OBJECTIF SOINS n° 0299 du 21/05/2024

 

ÉTHIQUE

Concetta Bonomo  

Formatrice en Ifsi

Une démarche pédagogique fondée sur la relation soignante a été mise en place auprès d’étudiants en soins infirmiers de troisième année. Ceux-ci se sont vu remettre la lettre d’une patiente exprimant son ressenti négatif à la suite d’une prise en soins : charge à eux de lui répondre de manière individuelle et personnalisée. Puis une réponse a été rédigée par la patiente à chacun de leurs courriers, suscitant chez ces apprenants une réflexion sur leur identité professionnelle, les valeurs du soin et la co-construction d’un savoir-être soignant.

Selon différents médias et revues professionnelles « 30 % des jeunes diplômés abandonnent la profession infirmière dans les 5 ans qui suivent le diplôme »(1), et « 43 % des quelques 60 000 infirmiers qui ont répondu [à l’enquête de 2020 réalisée par] l'Ordre national des infirmiers (ONI) disent qu’ils ne savent pas s’ils seront toujours infirmiers dans cinq ans »(2).

Nous émettons l’hypothèse que nourrir et faire grandir les motivations en formation initiale permettrait de prévenir la perte de sens et l’abandon de la profession après l’obtention du diplôme. La proposition pédagogique qui va être exposée s’inscrit dans cette perspective.

Aujourd’hui, la place des patients dans les soins devient une préoccupation sociétale. Au-delà des principes éthiques et humanistes fondamentaux qui sont à l’origine des métiers d’aide à la personne, nous pouvons assister, de nos jours, à une meilleure prise en compte de l’individu bénéficiaire des soins, qui devient « patient sujet » et non plus patient « objet de soins »(3). Les programmes d’éducation thérapeutique du patient (ETP) constituent une illustration de la nécessité de « connaître le patient, identifier ses besoins, ses attentes », ainsi que de faire avec lui : « formuler avec le patient les compétences à acquérir au regard de son projet et de la stratégie thérapeutique »(4). Au-delà des situations de soins singulières, nous pouvons, depuis 2005, réfléchir avec les bénéficiaires de soins présents dans les instances hospitalières telles que la commission des usagers. Plus récemment, ils se sont engagés dans des groupes de travail afin d’améliorer la qualité et la sécurité des soins en équipe(5).

Alors, qu’en est-il de la formation initiale ? Le patient y a-t-il sa place ?

Proposition pédagogique : la lettre à Sabrina

Nous avons proposé aux étudiants de troisième année de l’institut de formation en soins infirmiers (Ifsi) dans lequel nous travaillons, au sein du Groupement hospitalier de territoire Yvelines Nord, de se prêter à un exercice atypique.
== == ==
◆ Consignes de travail
A - Pourquoi l'article sur la formation des étudiants infirmiers propose-t-il cette démarche pédagogique ? Répondez en une à trois phrases.
B - Poursuivez l'article sur la formation des étudiants infirmiers à partir de sa dernière phrase.
== == ==
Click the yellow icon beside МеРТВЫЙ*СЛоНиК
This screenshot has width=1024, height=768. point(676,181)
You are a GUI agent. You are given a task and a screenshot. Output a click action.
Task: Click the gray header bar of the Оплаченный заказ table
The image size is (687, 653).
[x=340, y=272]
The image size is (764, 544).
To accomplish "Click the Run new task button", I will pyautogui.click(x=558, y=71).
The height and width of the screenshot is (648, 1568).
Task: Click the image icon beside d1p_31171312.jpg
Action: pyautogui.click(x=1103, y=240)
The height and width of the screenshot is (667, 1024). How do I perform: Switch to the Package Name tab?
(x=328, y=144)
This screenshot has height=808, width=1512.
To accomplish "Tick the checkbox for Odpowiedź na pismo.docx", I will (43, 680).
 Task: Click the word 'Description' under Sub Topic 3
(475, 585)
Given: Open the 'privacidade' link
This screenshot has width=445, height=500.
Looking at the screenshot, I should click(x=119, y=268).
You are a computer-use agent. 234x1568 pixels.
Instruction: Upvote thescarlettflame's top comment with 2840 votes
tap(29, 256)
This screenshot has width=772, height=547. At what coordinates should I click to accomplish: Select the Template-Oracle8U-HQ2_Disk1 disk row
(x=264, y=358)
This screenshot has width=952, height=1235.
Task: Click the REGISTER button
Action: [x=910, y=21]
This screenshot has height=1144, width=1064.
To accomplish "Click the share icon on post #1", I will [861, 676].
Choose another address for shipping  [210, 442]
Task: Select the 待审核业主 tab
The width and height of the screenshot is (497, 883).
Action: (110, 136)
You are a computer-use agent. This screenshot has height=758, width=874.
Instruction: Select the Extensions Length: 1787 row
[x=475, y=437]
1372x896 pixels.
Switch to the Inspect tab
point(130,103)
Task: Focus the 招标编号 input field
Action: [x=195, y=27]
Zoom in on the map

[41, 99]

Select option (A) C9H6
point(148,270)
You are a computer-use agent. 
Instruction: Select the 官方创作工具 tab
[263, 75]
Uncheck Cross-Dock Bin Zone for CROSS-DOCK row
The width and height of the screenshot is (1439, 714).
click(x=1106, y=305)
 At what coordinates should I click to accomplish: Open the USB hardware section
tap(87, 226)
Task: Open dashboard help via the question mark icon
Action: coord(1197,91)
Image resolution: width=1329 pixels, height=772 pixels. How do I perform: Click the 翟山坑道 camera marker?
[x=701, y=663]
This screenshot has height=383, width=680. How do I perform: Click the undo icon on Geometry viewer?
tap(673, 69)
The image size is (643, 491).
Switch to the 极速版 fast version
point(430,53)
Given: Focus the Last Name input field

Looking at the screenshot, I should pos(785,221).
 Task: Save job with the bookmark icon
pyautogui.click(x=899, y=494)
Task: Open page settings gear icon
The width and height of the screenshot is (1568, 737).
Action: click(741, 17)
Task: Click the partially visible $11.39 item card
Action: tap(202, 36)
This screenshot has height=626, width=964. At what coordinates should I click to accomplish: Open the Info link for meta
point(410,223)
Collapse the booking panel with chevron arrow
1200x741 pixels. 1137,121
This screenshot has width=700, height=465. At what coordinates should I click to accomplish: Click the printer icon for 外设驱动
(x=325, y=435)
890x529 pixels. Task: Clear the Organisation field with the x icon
== == ==
◆ Réponses détaillées
A - Selon des médias et des revues professionnelles, 30 % des jeunes diplômés quittent la profession infirmière dans les cinq ans, et 43 % des infirmiers interrogés par l'Ordre national des infirmiers ne savent pas s'ils le seront encore dans cinq ans. L'hypothèse retenue est que nourrir et faire grandir les motivations dès la formation initiale préviendrait la perte de sens et l'abandon du métier après le diplôme. La proposition pédagogique s'inscrit dans cette perspective.

B -
Lors de la première semaine d’enseignement théorique, en début de troisième année, une lettre leur est adressée. Celle-ci est commune à l’ensemble de la promotion, signée par une bénéficiaire de soins qui se nomme Sabrina. Celle-ci y évoque un vécu difficile au sein de l’unité de soins qu’elle s’apprête à quitter. Il leur est demandé de répondre à Sabrina, sous forme de courrier individuel. Un moment est prévu dans leur emploi du temps pour prendre connaissance de la lettre et rédiger la réponse qu’ils doivent remettre au formateur référent de l’unité d’enseignement « soins relationnels ». Nous ne donnons pas de consigne sur le contenu de la lettre à réaliser : ni sur le fond, ni sur la forme, si ce n’est qu’ils doivent apporter une réponse individuelle et personnelle. Ils peuvent choisir de réaliser ce temps pédagogique à l’Ifsi ou à leur domicile.

Puis, ils partent en stage. Celui-ci est scindé par un retour à l’Ifsi, au cours duquel se déroulent des enseignements mobilisant un niveau élaboré de connaissances (travaux pratiques sur les chambres implantables, cas cliniques complexes, débats éthiques autour de prises en soins palliatives, etc.). À l’occasion d’un enseignement autre que les soins relationnels, le formateur vient leur apporter un « courrier réponse ». Chaque étudiant reçoit ainsi un commentaire individuel et personnalisé de Sabrina, qui exprime ce qu’elle a pensé de la lettre reçue. Sabrina ne connaît pas les étudiants et ne les a jamais vus, elle ne sait rien de leur parcours. Elle exprime son ressenti sur le courrier, voire donne des conseils pour l’avenir professionnel de l’auteur.

Ancrage théorique

La notion d’engagement des patients

Le premier élément théorique que nous avons mobilisé est canadien : le « Cadre Carman » ou « Cadre théorique du continuum de l’engagement des patients inspiré de Carman et al. »(6). La participation des patients y est décrite dans une perspective de partenariat avec les professionnels de terrain, et l’engagement dans le cadre de la formation est envisagé à plusieurs niveaux. Il va de « l’utilisation dans l’enseignement d’informations obtenues auprès de patients » jusqu’à « une co-construction des savoirs avec partage de savoirs expérientiels », en passant par « l’implication dans les cours, par des témoignages ».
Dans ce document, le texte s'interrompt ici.